C’est en effet un problème souvent négligé que celui des autochtones qui vivent près des camps. L’afflux de réfugiés se fait parfois sur les terres arables qu’ils cultivaient. Et les deux populations - personnes déplacées et autochtones - se retrouvent souvent en compétition pour les ressources naturelles parfois déjà rares : l’eau, le bois de chauffe pour la cuisine, l’espace pour les latrines, etc. Certes les villageois du pays hôte ont souvent (mais pas toujours) des affinités linguistiques et culturelles avec la population réfugiée, et ils tirent souvent leur épingle du jeu en participant au marché noir des produits distribués par l’aide humanitaire (voir billet précédent « Aux journalistes affamés »).

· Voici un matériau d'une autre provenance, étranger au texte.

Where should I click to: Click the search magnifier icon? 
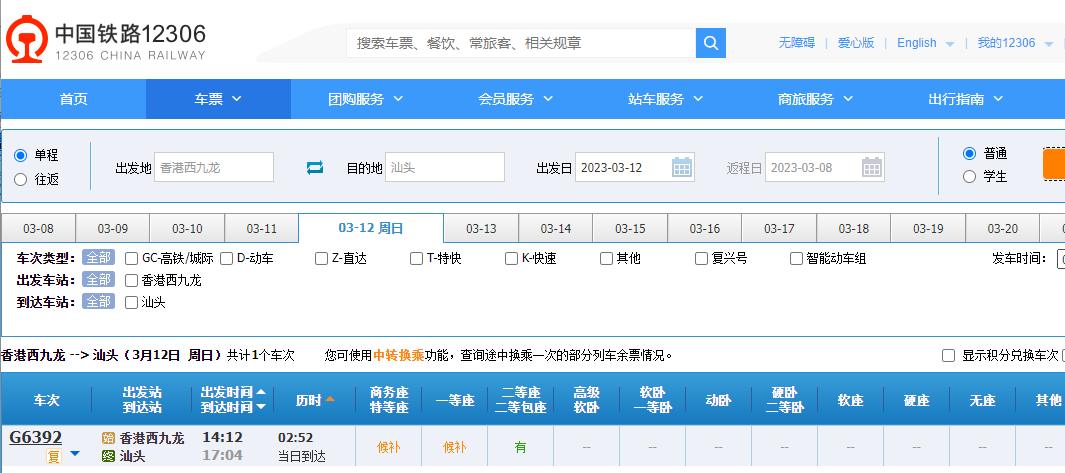(710, 43)

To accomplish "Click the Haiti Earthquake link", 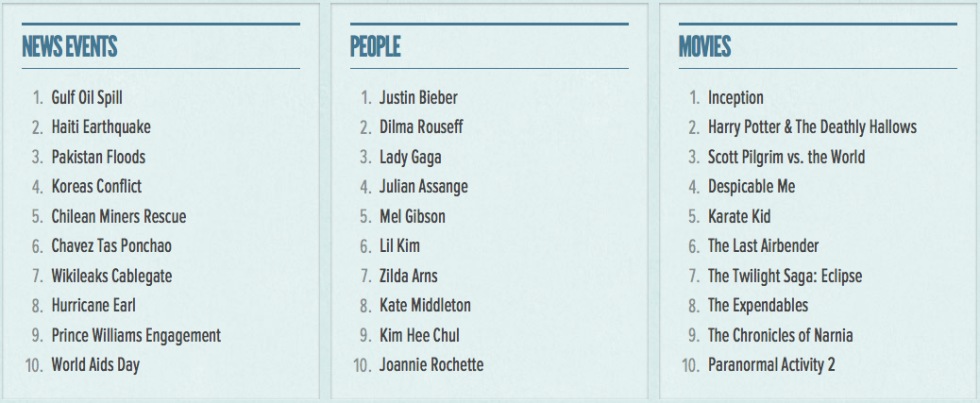I will tap(101, 127).
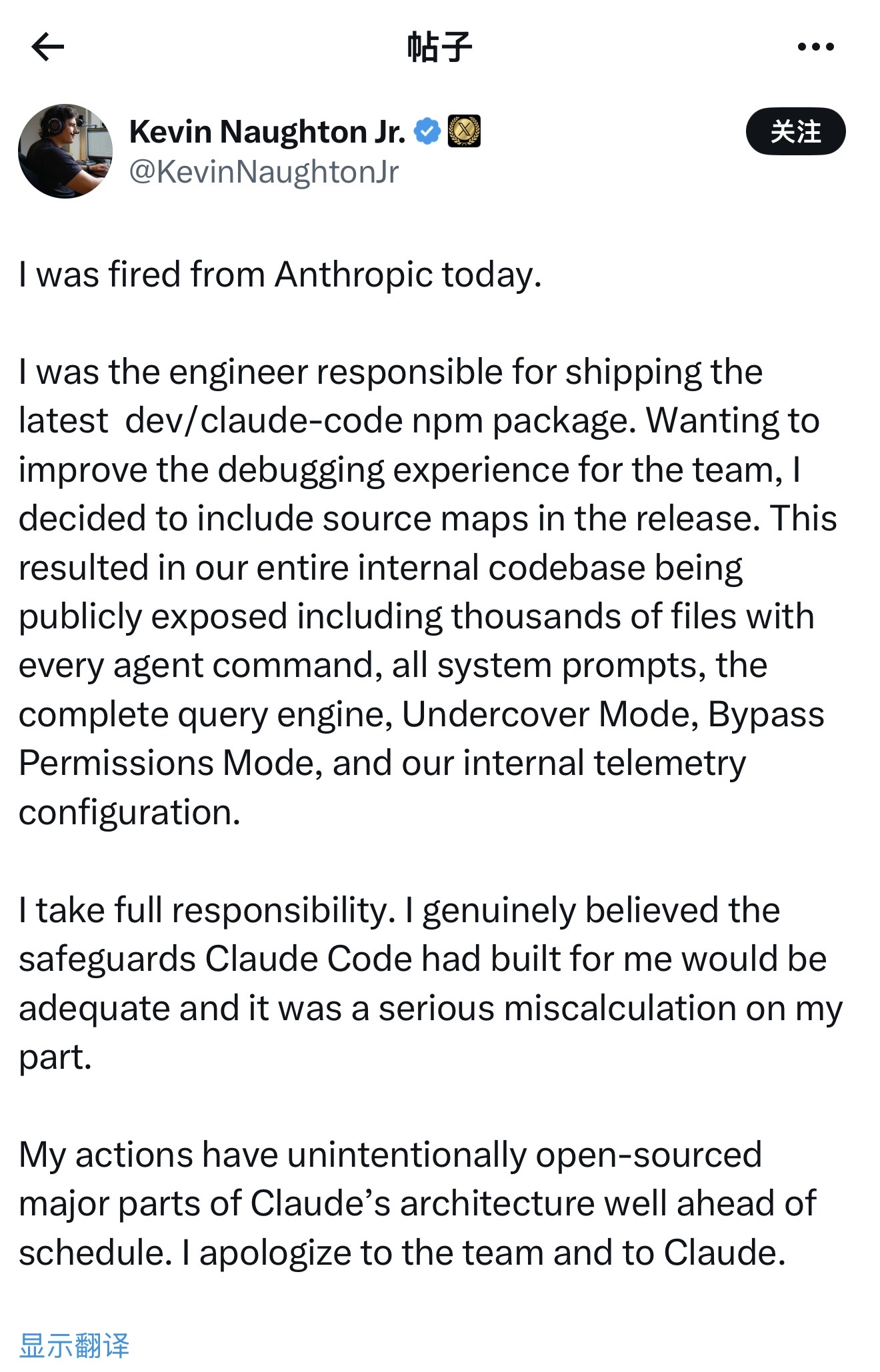Click the "internal telemetry" phrase in the post

coord(604,763)
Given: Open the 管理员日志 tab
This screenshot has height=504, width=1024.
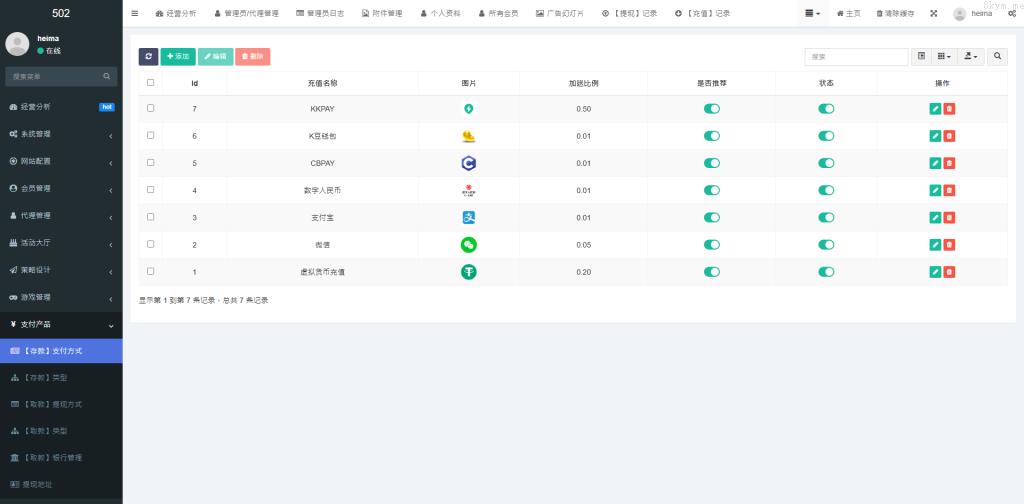Looking at the screenshot, I should [x=320, y=14].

Néanmoins ils ne reçoivent pas directement de soutien matériel, ou très peu, et il n’est pas rare que les villageois nourrissent une certaine jalousie, voire un ressentiment certain, vis-à-vis des réfugiés et des humanitaires
Pour avoir travaillé les années précédentes dans des petits villages similaires, je comprends parfaitement les revendications de ces villageois, et les trouve tout à fait légitimes. Mais quelle que soit mon empathie pour leur cause, je me dois de résoudre au plus vite le problème du jour : faire parvenir l’aide humanitaire aux réfugiés.

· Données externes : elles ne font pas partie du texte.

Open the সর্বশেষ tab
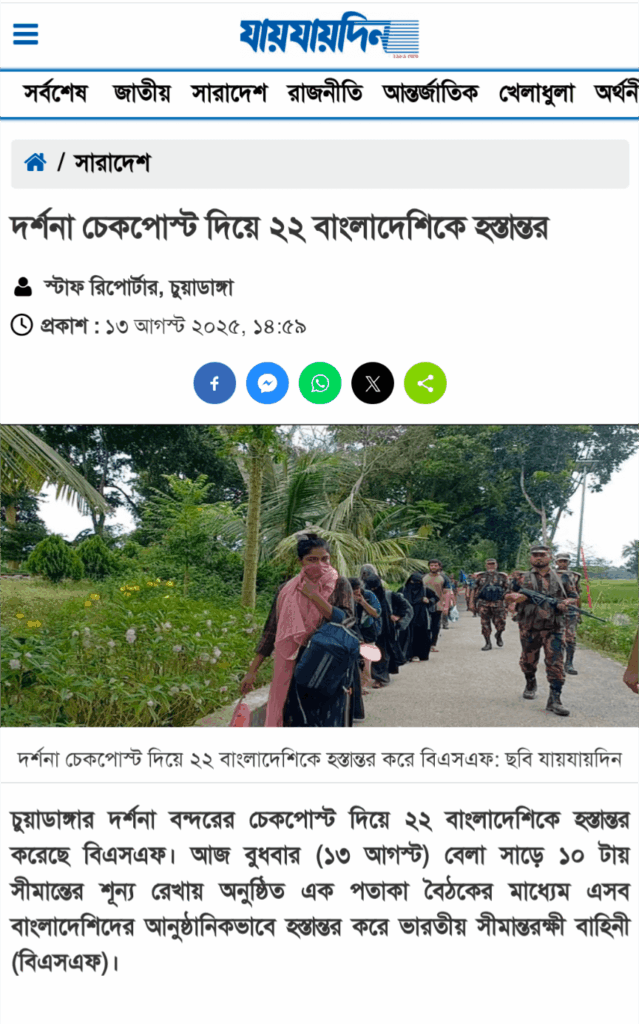The width and height of the screenshot is (639, 1024). click(x=56, y=93)
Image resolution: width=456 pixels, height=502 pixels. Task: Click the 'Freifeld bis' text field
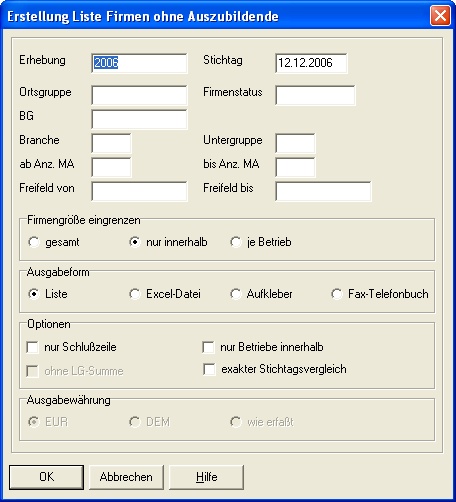pos(323,191)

L’intransigeance des manifestants me trouble: ils ne lèveront pas le blocus tant qu’ils n’auront pas reçu des garanties que leur situation est prise au sérieuse. Concrètement, cela signifie des compensations, sinon financières, en tout cas en vivres et matériels,tels ceux délivrés aux réfugiés. Malheureusement, je ne suis pas en droit de fournir ces garanties, et sur le moment, je ne peux que passer un appel radio à mon siège, sommant celui-ci d’envoyer immédiatement le responsable du programme de soutien aux villageois affectés par la guerre dans cette zone frontalière. Le siège m’assure que le cadre en question part sur le champ, mais je sais qu’il lui faudra plusieurs heures avant d’arriver. Laissant la radio, je me tourne de nouveau vers les manifestants et leur assure donc que l’officier le plus à-même de leur répondre et d’apporter les garanties qu’ils demandent, est sur la route et qu'il sera là bientôt. J’insiste qu’il faut maintenant impérativement et sans plus attendre laisser passer le personnel essentiel. Dans notre jargon de sécurité onusien,ce « personnel essentiel » est l’ensemble des professionnels dont l’action a un impact direct et immédiat sur la vie et la mort. Il s’agit notamment du personnel médical des hôpitaux, en particulier des services d’urgence, et des officiers de sécurité.Mais il est difficile de faire comprendre aux villageois la différence entre les véhicules, dont ils bloquent le passage. Comment savoir quel 4x4 transporte des médecins? Quelle différence entre un médecin du service des urgences et celui qui coordonne la prévention ? Après moult discussions, usant sans cesse du ton et des mots qui apaisent et désamorcent les tensions, j’arrache enfin l’accord des manifestants de laisser passer les ambulances bien reconnaissables de la Croix Rouge internationale (la photo) et plus tard le personnel médical des ONG.

Cette photo me touche doublement, car en plus de me remémorer cette première gestion de crise de mes tout débuts, elle a aussi été prise par mon ami, le Dr. Rob Overtoom, qui avant d’être médecin,avait été photographe!* 
Merci Rob! 

* Y compris pour les plus grands journaux néerlandais comme de volkskrant.